You are right about the origin of and the circumstances surrounding the quote, but I disagree with the conclusion you've drawn.
I've seen engineers waste days, even weeks, reaching for microservices before product-market fit is even found, adding caching layers without measuring and validating bottlenecks, adding sharding pre-emptively, adding materialized views when regular tables suffice, paying for edge-rendering for a dashboard used almost entirely by users in a single state, standing up Kubernetes for an internal application used by just two departments, or building custom in-house rate limiters and job queues when Sidekiq or similar solutions would cover the next two years.
One company I consulted for designed and optimized for an order of magnitude more users than were in the total addressable market for their industry! Of that, they ultimately managed to hit only 3.5%.
All of this was driven by imagined scale rather than real measurements. And every one of those choices carried a long tail: cache invalidation bugs, distributed transactions, deployment orchestration, hydration mismatches, dependency array footguns, and a codebase that became permanently harder to change. Meanwhile the actual bottlenecks were things like N+1 queries or missing indexes that nobody looked at because attention went elsewhere.

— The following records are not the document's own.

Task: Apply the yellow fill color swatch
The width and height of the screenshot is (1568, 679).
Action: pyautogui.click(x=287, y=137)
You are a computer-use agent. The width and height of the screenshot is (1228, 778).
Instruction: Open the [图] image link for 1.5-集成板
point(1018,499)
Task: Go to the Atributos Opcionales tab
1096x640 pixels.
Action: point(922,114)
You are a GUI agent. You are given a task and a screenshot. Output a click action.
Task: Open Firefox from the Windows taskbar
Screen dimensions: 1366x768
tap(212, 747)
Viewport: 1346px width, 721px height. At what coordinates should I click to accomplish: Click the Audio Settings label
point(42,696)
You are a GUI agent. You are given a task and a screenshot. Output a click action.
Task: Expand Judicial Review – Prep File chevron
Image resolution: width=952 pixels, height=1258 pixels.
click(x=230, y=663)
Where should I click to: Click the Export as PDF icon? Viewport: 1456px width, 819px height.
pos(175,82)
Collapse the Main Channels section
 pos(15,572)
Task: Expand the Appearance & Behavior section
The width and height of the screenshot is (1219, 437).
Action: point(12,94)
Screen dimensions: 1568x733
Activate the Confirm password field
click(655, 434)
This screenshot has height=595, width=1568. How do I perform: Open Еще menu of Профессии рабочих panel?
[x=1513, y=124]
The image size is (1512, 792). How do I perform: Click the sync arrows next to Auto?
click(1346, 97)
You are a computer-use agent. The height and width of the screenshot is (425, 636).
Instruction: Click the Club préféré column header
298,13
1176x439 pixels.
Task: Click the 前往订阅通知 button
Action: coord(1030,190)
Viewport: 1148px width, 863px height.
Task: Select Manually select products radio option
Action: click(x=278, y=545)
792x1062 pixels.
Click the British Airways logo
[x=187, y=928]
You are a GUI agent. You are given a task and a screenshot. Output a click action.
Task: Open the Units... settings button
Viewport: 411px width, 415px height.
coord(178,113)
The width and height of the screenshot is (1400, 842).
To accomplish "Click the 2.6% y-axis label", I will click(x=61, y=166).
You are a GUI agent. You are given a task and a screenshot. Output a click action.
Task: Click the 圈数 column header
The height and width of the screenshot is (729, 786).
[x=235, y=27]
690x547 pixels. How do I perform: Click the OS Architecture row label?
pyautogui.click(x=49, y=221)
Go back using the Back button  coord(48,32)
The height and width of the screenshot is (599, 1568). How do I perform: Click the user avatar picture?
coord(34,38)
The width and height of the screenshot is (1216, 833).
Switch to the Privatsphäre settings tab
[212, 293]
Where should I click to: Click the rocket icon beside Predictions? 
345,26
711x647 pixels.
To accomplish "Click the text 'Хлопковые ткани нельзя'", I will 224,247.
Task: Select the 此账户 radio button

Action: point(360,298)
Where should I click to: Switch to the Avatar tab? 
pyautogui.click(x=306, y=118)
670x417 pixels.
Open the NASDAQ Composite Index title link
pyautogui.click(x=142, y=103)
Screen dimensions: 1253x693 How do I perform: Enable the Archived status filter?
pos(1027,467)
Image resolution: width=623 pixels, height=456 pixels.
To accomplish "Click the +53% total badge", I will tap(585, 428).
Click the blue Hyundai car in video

Thank your for posting this. I disagreed with OP but couldn't _quite_ find the words to describe why. But your post covers what i was trying to say.
I was quite literally asked to implement an in-memory cache to avoid a "full table scan" caused by a join to a small DB table recently. Our architect saw "full table scans" in our database stats and assumed that must mean a performance problem. I feel like he thought he was making a data-driven profiling decision, but seemed to misunderstand that a full-table scan is faster for a small table than a lookup. That whole table is in RAM in the DB already.
So now we have a complex Redis PubSub cache invalidation strategy to save maybe a ms or two.
I would believe that we have performance problems in this chunk of code, and it's possible an in-memory cache may "fix" the issue, but if it does, then the root of the problem was more likely an N+1 query (that an in-memory cache bandaids over). But by focusing on this cache, suddenly we have a much more complex chunk of code that needs to be maintained than if we had just tracked down the N+1 query and fixed _that_
> All of this was driven by imagined scale rather than real measurements
Yes. When I was a young engineer, I was asked to design something for a scale we didn’t even get close to achieving. Eventual consistency this, event driven conflict resolution that… The service never even went live because by the time we designed it, everyone realized it was a waste of time.
I learned it makes no sense to waste time designing for zillions of users that might never come. It’s more important to have an architecture that can evolve as needs change rather than one that can see years into the future (that may never come).